Drugs basically are expensive (and profitable) whilst they are in patent, and become inexpensive pretty much as soon as the patent expires. Check out the link to a story on what is likely to happen when Lipitor, the most widely prescribed cholesterol drug, goes off patent. Gee whizz, I wonder if the drug industry will come up with a replacement? (one likely candidate has already bitten the dust). But, as we have seen, if your doctor prescibes an expensive, in patent, drug where an effective, out of patent, alternative exists, you, the patient, are getting a bill of goods.
So why do doctors do such things. No doubt some do so because, basically, they are not very good doctors. But more importantly, the marketing tactics of the drug industry have been a huge concern for years.
Some of this is simply dodgy presentations of the science, such as misuse of the journal articles I have quoted above. This type of thing is hard to regulatem but probably not impossible.

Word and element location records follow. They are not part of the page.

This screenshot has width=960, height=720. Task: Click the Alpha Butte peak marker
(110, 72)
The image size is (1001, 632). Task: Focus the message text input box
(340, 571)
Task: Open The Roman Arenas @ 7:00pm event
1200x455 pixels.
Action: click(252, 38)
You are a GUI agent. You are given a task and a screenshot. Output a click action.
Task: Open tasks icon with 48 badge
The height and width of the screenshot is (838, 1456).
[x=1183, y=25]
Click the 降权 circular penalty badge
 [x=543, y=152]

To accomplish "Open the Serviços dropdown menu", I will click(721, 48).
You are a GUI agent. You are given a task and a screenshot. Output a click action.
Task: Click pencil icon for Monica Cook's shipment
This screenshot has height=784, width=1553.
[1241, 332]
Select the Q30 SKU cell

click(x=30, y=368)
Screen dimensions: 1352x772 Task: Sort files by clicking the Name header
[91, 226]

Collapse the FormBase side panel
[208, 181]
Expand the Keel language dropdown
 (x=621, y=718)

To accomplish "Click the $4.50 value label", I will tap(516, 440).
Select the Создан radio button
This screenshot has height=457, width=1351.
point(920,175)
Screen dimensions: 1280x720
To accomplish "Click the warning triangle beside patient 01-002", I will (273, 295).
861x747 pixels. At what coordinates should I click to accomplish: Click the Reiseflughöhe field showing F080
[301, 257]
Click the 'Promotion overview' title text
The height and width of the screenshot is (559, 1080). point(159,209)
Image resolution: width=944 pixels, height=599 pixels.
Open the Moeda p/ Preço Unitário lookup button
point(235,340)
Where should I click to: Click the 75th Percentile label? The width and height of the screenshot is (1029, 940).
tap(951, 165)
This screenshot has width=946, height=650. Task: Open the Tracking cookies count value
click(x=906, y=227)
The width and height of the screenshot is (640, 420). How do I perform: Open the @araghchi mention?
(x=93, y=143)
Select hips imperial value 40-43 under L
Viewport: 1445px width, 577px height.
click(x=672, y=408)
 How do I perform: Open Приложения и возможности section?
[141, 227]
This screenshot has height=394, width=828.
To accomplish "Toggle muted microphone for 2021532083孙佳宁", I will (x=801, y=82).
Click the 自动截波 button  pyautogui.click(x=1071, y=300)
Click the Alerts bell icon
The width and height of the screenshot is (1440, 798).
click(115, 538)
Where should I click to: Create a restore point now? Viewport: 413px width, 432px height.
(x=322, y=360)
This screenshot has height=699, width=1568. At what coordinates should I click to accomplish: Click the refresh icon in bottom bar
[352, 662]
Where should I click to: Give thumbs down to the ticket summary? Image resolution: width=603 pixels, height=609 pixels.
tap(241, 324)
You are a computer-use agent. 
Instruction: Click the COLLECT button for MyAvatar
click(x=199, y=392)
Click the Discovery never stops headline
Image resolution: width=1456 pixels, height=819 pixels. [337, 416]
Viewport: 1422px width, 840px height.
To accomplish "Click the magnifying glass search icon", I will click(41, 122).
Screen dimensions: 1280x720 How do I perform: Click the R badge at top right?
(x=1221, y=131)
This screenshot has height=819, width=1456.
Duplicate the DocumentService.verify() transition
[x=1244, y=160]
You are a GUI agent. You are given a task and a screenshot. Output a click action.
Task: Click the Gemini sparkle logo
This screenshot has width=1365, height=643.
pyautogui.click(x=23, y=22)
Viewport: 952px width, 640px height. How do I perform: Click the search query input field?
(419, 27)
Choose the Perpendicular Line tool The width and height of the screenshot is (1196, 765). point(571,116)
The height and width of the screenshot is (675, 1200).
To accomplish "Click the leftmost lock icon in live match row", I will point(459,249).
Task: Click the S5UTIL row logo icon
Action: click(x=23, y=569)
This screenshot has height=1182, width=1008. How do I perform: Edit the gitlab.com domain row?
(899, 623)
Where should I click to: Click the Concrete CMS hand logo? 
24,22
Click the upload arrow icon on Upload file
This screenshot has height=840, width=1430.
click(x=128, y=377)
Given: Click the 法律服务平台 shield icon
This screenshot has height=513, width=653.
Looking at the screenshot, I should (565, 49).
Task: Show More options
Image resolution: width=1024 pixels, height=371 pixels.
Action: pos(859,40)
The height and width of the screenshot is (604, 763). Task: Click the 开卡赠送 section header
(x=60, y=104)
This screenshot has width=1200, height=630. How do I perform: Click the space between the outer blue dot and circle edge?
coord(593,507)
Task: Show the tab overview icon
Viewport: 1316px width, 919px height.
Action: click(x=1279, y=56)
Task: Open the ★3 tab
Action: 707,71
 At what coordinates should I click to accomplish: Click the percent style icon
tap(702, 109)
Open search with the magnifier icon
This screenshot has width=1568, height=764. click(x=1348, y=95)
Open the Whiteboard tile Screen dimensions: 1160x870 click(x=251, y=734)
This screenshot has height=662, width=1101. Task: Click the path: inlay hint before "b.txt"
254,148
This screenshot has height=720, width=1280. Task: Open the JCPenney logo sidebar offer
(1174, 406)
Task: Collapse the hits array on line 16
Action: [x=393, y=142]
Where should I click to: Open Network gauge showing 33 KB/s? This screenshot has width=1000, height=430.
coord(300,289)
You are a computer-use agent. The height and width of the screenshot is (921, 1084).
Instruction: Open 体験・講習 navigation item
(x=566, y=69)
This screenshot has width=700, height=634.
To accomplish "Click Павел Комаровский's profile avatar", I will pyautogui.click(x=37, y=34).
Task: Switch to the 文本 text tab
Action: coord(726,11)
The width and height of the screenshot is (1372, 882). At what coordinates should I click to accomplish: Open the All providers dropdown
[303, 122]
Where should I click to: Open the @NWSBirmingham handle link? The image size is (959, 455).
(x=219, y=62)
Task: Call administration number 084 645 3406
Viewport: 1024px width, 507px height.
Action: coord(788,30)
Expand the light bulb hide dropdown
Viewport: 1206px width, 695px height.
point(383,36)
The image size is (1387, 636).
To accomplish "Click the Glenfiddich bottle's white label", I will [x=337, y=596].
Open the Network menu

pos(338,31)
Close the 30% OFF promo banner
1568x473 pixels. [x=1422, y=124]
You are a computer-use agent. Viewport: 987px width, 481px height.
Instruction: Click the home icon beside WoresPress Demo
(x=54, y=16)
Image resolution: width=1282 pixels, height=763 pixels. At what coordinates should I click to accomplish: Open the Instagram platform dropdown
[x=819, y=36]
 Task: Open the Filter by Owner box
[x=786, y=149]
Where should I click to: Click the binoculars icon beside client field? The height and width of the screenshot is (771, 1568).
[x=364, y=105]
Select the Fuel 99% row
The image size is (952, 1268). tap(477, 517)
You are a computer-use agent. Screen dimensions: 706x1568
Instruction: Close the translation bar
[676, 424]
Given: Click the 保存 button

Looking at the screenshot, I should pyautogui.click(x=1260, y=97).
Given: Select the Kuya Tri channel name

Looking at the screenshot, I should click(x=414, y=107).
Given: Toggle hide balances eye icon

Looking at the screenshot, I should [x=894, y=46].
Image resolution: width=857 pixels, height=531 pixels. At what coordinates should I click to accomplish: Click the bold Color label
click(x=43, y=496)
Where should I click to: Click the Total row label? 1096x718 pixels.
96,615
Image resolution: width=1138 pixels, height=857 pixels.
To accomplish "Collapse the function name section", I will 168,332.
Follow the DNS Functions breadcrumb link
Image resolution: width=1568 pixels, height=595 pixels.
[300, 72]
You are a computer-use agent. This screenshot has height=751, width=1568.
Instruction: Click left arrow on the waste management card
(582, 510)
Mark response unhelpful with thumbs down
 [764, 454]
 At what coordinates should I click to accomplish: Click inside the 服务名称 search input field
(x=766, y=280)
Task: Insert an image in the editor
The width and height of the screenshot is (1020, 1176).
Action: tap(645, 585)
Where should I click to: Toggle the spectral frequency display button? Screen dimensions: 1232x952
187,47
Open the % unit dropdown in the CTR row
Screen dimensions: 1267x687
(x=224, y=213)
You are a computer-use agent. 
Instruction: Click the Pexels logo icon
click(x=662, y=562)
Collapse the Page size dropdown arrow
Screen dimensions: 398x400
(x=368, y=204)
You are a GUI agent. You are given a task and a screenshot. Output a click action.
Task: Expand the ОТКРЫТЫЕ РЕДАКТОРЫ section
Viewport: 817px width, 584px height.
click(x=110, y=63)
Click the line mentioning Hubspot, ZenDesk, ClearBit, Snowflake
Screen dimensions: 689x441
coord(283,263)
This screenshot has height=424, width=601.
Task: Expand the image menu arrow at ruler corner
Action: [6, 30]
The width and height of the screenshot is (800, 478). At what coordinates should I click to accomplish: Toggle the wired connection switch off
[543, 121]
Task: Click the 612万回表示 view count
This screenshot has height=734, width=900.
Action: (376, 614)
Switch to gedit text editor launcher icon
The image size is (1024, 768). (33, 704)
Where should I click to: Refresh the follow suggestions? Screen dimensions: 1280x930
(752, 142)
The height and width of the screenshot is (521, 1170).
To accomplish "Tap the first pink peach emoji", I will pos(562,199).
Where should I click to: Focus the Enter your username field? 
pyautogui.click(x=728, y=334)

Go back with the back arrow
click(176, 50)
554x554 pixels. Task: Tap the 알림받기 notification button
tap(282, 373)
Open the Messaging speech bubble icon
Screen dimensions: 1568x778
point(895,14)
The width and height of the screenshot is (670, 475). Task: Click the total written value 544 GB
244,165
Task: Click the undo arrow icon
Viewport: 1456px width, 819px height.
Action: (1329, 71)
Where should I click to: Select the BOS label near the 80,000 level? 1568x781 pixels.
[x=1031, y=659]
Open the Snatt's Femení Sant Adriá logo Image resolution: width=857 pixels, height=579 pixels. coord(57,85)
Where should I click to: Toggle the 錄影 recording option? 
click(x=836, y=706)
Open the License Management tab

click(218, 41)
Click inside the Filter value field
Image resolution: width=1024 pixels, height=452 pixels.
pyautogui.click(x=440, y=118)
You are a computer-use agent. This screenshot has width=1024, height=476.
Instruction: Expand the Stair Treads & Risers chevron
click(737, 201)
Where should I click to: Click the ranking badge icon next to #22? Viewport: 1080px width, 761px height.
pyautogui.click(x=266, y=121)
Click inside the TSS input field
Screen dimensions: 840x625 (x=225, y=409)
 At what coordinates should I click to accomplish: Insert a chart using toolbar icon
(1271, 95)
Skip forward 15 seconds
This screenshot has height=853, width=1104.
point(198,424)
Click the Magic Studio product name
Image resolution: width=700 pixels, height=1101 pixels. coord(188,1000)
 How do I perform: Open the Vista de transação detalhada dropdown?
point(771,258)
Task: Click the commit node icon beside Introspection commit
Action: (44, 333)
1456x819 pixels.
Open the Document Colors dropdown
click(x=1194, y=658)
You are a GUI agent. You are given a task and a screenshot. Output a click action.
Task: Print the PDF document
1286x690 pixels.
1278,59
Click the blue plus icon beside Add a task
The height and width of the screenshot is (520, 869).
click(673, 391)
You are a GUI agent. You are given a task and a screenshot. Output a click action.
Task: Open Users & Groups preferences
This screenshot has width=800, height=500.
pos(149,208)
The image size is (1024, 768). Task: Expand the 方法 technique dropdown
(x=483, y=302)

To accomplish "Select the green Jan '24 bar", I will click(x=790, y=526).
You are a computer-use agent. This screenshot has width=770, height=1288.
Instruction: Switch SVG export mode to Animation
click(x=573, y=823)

But the drug industry, conveniently, presents some much easier targets for law and ethics enforcement, like employing attractive young women as representatives, and, even, paying kickbacks to doctors. There is a role for Attorneys-General in the containinment of drugs costs. Hopefully for progressive Americans, they would, presumably, be outside the scope of the weekend deal.
So basically, rationality is telling us to be sceptical about dealings between the progressive side of politics and the drug industry. Beware of Romans bearing gifts. Remember, good policy makes good politics at the end of the day. So be concerned, but not yet despondent.